Information from Yomiuri Shinbun (in Japanese, emphasis added; 2:15AM JST 3/18/2011), with my comments in []:
The Emergency Response Committee of Fukushima Prefecture announced that total 19 people died between March 14 and 16. They were evacuated from hospitals within 20-kilometer radius of Fukushima I Nuclear Power Plant to the shelter in Iwaki City. 2 of them died on the way to the shelter, and 19 died at the shelter.
[Iwaki City is 51.5 kilometers, or 32 miles away from the Nuke Plant, and it would take 1 hour by car IF THE ROAD IS THERE and in GOOD CONDITION. How long did it take to get to Iwaki??]

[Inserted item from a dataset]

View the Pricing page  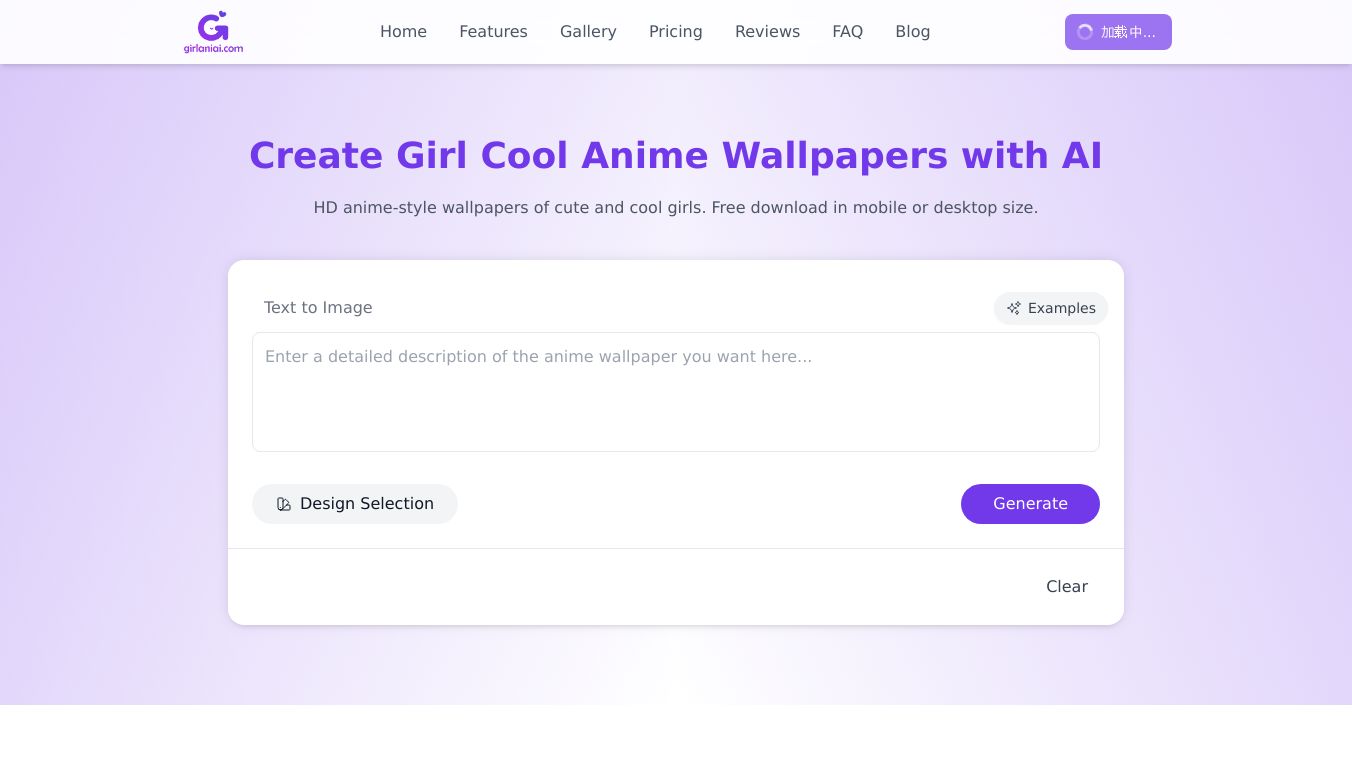click(x=675, y=32)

According to the Committee, they were elderly patients from two hospitals in the evacuation area (in Ookuma-cho), and they were not ambulatory. They were put on a bus and transported to the shelters in Iwaki City including a high school gym. Two patients died on the bus, and 19 patients died after they reached the shelter. Doctors sent by the Prefecture government treated the gravely ill at the shelters, but due to lack of medical supplies and facilities they couldn't do much.
[Okuma-cho is about 11 kilometers (7 miles) from the Nuke Plant. It is still 30 miles to Iwaki City. And the government officials put them on a bus??? And where did they take these gravely ill elderly patients? A high school gym. Are they trying to tell me that there are no hospitals left standing in Iwaki City? Or is it because they, the government officials, have to bring "evacuees" to an "emergency shelter" - schools, gyms - because that's the rule?]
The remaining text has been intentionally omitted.